Set problem
Copy out the records below, swapping every "computer-use agent" for "desktop assistant" and keeping everything else unchanged.

Exercise data
::::::
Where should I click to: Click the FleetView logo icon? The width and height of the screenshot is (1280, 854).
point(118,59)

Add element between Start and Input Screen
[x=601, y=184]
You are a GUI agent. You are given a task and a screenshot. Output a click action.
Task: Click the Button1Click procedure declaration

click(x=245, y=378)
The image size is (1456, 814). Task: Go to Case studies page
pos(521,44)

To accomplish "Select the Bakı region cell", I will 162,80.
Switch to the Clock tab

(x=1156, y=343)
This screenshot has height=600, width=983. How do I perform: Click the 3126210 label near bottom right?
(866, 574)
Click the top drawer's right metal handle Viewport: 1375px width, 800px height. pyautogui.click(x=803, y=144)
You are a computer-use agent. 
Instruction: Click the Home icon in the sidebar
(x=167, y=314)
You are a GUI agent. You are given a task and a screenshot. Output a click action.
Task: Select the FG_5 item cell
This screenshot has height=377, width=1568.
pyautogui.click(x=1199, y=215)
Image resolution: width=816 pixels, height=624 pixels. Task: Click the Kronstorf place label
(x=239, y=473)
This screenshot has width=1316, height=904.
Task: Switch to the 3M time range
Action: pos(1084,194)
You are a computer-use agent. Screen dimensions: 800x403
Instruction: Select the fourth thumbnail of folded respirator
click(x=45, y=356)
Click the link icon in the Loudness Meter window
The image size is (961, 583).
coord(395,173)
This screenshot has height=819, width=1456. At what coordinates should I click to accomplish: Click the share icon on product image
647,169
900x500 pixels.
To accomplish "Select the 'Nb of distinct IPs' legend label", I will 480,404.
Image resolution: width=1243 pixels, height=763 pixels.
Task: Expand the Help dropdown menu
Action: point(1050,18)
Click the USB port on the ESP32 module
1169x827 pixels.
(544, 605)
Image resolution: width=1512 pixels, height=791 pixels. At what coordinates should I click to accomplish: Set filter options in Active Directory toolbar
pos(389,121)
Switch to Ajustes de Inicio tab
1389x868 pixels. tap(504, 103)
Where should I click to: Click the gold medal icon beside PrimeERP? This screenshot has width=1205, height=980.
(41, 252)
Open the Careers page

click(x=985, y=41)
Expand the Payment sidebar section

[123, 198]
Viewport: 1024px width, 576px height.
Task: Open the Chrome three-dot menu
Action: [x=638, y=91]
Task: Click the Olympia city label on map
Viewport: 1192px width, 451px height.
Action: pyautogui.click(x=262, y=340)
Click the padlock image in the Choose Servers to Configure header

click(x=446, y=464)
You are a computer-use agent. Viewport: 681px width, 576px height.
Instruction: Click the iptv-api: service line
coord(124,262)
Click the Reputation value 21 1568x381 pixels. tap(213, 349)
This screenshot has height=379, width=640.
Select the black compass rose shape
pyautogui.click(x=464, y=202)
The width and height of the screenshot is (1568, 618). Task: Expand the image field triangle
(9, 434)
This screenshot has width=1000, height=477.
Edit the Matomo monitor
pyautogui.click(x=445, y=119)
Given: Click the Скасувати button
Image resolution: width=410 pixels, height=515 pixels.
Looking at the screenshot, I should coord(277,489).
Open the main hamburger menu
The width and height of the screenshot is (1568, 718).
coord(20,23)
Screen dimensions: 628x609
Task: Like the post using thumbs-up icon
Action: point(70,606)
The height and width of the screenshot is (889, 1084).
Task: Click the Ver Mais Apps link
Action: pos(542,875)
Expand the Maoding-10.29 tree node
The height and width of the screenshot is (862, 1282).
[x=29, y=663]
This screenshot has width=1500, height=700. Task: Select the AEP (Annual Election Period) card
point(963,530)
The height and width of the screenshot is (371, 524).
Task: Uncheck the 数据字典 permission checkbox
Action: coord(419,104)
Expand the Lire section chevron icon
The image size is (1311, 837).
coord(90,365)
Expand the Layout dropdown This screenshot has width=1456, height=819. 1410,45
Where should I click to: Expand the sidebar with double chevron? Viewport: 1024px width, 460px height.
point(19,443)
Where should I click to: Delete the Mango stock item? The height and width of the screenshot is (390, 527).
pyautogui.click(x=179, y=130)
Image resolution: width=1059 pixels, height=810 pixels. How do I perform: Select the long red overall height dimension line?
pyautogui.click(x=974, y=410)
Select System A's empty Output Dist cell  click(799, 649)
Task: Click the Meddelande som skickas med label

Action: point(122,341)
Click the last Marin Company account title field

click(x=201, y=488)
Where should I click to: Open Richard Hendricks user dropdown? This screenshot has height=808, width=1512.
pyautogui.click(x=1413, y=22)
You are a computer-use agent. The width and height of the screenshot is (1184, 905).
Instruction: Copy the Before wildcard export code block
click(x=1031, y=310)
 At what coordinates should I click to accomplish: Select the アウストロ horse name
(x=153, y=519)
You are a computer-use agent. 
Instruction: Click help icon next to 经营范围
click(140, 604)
::::::
Response to the exercise
Where should I click to: Click the FleetView logo icon? The width and height of the screenshot is (1280, 854).
point(118,59)

Add element between Start and Input Screen
[x=601, y=184]
You are a GUI agent. You are given a task and a screenshot. Output a click action.
Task: Click the Button1Click procedure declaration

click(x=245, y=378)
The image size is (1456, 814). Task: Go to Case studies page
pos(521,44)

To accomplish "Select the Bakı region cell", I will 162,80.
Switch to the Clock tab

(x=1156, y=343)
This screenshot has height=600, width=983. How do I perform: Click the 3126210 label near bottom right?
(866, 574)
Click the top drawer's right metal handle Viewport: 1375px width, 800px height. pyautogui.click(x=803, y=144)
You are a desktop assistant. 
Instruction: Click the Home icon in the sidebar
(x=167, y=314)
You are a GUI agent. You are given a task and a screenshot. Output a click action.
Task: Select the FG_5 item cell
This screenshot has height=377, width=1568.
pyautogui.click(x=1199, y=215)
Image resolution: width=816 pixels, height=624 pixels. Task: Click the Kronstorf place label
(x=239, y=473)
This screenshot has width=1316, height=904.
Task: Switch to the 3M time range
Action: pos(1084,194)
You are a desktop assistant. Screen dimensions: 800x403
Instruction: Select the fourth thumbnail of folded respirator
click(x=45, y=356)
Click the link icon in the Loudness Meter window
The image size is (961, 583).
coord(395,173)
This screenshot has height=819, width=1456. At what coordinates should I click to accomplish: Click the share icon on product image
647,169
900x500 pixels.
To accomplish "Select the 'Nb of distinct IPs' legend label", I will 480,404.
Image resolution: width=1243 pixels, height=763 pixels.
Task: Expand the Help dropdown menu
Action: point(1050,18)
Click the USB port on the ESP32 module
1169x827 pixels.
(544, 605)
Image resolution: width=1512 pixels, height=791 pixels. At what coordinates should I click to accomplish: Set filter options in Active Directory toolbar
pos(389,121)
Switch to Ajustes de Inicio tab
1389x868 pixels. tap(504, 103)
Where should I click to: Click the gold medal icon beside PrimeERP? This screenshot has width=1205, height=980.
(41, 252)
Open the Careers page

click(x=985, y=41)
Expand the Payment sidebar section

[123, 198]
Viewport: 1024px width, 576px height.
Task: Open the Chrome three-dot menu
Action: [x=638, y=91]
Task: Click the Olympia city label on map
Viewport: 1192px width, 451px height.
Action: pyautogui.click(x=262, y=340)
Click the padlock image in the Choose Servers to Configure header

click(x=446, y=464)
You are a desktop assistant. Viewport: 681px width, 576px height.
Instruction: Click the iptv-api: service line
coord(124,262)
Click the Reputation value 21 1568x381 pixels. tap(213, 349)
This screenshot has height=379, width=640.
Select the black compass rose shape
pyautogui.click(x=464, y=202)
The width and height of the screenshot is (1568, 618). Task: Expand the image field triangle
(9, 434)
This screenshot has width=1000, height=477.
Edit the Matomo monitor
pyautogui.click(x=445, y=119)
Given: Click the Скасувати button
Image resolution: width=410 pixels, height=515 pixels.
Looking at the screenshot, I should coord(277,489).
Open the main hamburger menu
The width and height of the screenshot is (1568, 718).
coord(20,23)
Screen dimensions: 628x609
Task: Like the post using thumbs-up icon
Action: point(70,606)
The height and width of the screenshot is (889, 1084).
Task: Click the Ver Mais Apps link
Action: pos(542,875)
Expand the Maoding-10.29 tree node
The height and width of the screenshot is (862, 1282).
[x=29, y=663]
This screenshot has width=1500, height=700. Task: Select the AEP (Annual Election Period) card
point(963,530)
The height and width of the screenshot is (371, 524).
Task: Uncheck the 数据字典 permission checkbox
Action: coord(419,104)
Expand the Lire section chevron icon
The image size is (1311, 837).
coord(90,365)
Expand the Layout dropdown This screenshot has width=1456, height=819. 1410,45
Where should I click to: Expand the sidebar with double chevron? Viewport: 1024px width, 460px height.
point(19,443)
Where should I click to: Delete the Mango stock item? The height and width of the screenshot is (390, 527).
pyautogui.click(x=179, y=130)
Image resolution: width=1059 pixels, height=810 pixels. How do I perform: Select the long red overall height dimension line?
pyautogui.click(x=974, y=410)
Select System A's empty Output Dist cell  click(799, 649)
Task: Click the Meddelande som skickas med label

Action: point(122,341)
Click the last Marin Company account title field

click(x=201, y=488)
Where should I click to: Open Richard Hendricks user dropdown? This screenshot has height=808, width=1512.
pyautogui.click(x=1413, y=22)
You are a desktop assistant. The width and height of the screenshot is (1184, 905).
Instruction: Copy the Before wildcard export code block
click(x=1031, y=310)
 At what coordinates should I click to accomplish: Select the アウストロ horse name
(x=153, y=519)
You are a desktop assistant. 
Instruction: Click help icon next to 经营范围
click(140, 604)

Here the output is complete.